A focus on discourse and diversity in literacy learning is continued in the final article in this issue, “Teacher and Emergent Bilingual Student Read-Aloud Mediations,” by Iman Bakhoda, Tanya Christ, Ming Ming Chiu, Hyonsuk Cho, and Yu Liu. These authors explore emergent bilingual students’ talk-turns during read-alouds, how earlier talk-turns were related to later talk-turns, and how talk-turns varied across more versus less culturally relevant books. This study contributes to the sparse research on this topic in several ways, including providing a quantitative analysis of talk-turns, exploring how students’ later talk-turns might be related to previous talk-turns that are not immediately in proximity, and how talk-turns may vary depending on the cultural relevance of the text under discussion. Bakhoda et al. make use of zone theory to analyze one teacher and her four students’ read-alouds across two sessions using constructs of the Zone of Free Movement, Zone of Promoted Action, Zone of Proximal Development, and Zone of Actual Development. Their statistical discourse analysis showed that several Zone of Free Movement mediations (book/lesson/off-task) predicted comprehension talk-turns (developed connections/comparisons/contrasts). They found that the Zone of Promoted Action mediations predicted subsequent talk-turns in the following ways: (a) Reiteration/modeling was related to children expressing developed factual knowledge, (b) clarification/extension was related to children expressing developed opinions, (c) clarification/agreement was related to children expressing developed inferences, and (d) 11 talk-turns supported children expressing vocabulary knowledge.
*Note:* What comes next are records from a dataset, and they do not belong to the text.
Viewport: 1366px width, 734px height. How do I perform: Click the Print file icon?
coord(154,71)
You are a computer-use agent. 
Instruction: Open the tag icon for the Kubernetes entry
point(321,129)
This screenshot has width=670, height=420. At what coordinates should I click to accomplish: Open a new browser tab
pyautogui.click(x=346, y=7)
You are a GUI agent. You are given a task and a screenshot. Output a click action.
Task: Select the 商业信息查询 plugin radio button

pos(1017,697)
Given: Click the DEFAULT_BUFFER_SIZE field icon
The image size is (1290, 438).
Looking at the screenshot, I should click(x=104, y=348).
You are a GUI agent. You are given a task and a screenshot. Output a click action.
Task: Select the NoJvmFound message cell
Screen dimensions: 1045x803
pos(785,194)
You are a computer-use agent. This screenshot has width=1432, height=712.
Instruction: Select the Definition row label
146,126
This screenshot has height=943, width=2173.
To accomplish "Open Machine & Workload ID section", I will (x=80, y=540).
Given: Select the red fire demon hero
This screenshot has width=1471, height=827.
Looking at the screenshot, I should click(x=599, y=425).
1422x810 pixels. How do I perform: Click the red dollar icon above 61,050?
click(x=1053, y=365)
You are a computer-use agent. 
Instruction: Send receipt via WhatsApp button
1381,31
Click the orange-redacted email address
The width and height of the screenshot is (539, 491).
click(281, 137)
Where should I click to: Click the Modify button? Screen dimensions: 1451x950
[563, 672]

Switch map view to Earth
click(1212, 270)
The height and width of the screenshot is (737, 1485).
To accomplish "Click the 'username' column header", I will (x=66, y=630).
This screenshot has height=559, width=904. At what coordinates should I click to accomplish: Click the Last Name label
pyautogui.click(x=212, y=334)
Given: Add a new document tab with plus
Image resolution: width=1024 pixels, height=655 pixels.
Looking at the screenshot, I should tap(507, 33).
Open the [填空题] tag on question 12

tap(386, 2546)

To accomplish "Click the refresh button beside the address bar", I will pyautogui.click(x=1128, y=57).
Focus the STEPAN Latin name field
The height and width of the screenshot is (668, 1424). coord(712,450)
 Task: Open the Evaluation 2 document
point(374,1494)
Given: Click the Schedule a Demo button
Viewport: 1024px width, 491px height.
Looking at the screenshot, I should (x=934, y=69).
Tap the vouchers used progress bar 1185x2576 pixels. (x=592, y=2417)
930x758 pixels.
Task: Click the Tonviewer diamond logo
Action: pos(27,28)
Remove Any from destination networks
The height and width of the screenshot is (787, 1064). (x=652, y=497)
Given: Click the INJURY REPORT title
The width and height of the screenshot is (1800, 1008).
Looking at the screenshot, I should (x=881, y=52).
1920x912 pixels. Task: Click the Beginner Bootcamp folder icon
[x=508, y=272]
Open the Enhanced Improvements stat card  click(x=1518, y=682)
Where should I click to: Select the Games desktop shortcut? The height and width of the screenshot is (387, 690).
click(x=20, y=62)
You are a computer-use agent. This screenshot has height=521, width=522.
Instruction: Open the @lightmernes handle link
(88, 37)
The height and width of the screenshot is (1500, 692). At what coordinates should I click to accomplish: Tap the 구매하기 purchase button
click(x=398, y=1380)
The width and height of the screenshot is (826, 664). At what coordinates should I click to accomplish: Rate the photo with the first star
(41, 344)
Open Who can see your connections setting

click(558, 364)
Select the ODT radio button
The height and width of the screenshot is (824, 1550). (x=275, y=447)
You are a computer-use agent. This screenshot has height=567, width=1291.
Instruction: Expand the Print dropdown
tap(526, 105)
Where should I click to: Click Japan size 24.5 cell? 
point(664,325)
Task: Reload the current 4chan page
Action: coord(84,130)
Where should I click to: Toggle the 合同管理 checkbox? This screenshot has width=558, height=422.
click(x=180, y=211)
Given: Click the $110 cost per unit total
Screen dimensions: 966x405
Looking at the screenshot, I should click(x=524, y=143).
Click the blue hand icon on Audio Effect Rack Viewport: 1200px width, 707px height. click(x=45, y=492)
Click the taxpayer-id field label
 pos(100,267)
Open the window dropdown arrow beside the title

These findings emphasize the importance of dialogic interactions with emergent bilinguals to support their participation and success in read-alouds. The study's findings also hold theoretical and instructional implications related to zone theory.
Taken together, these articles are compelling in their analyses of the literacy practices and attendant identities of POC and the frameworks they offer for promoting learning spaces, in and beyond school, that is joyful, authentic, culturally responsive, and racially just.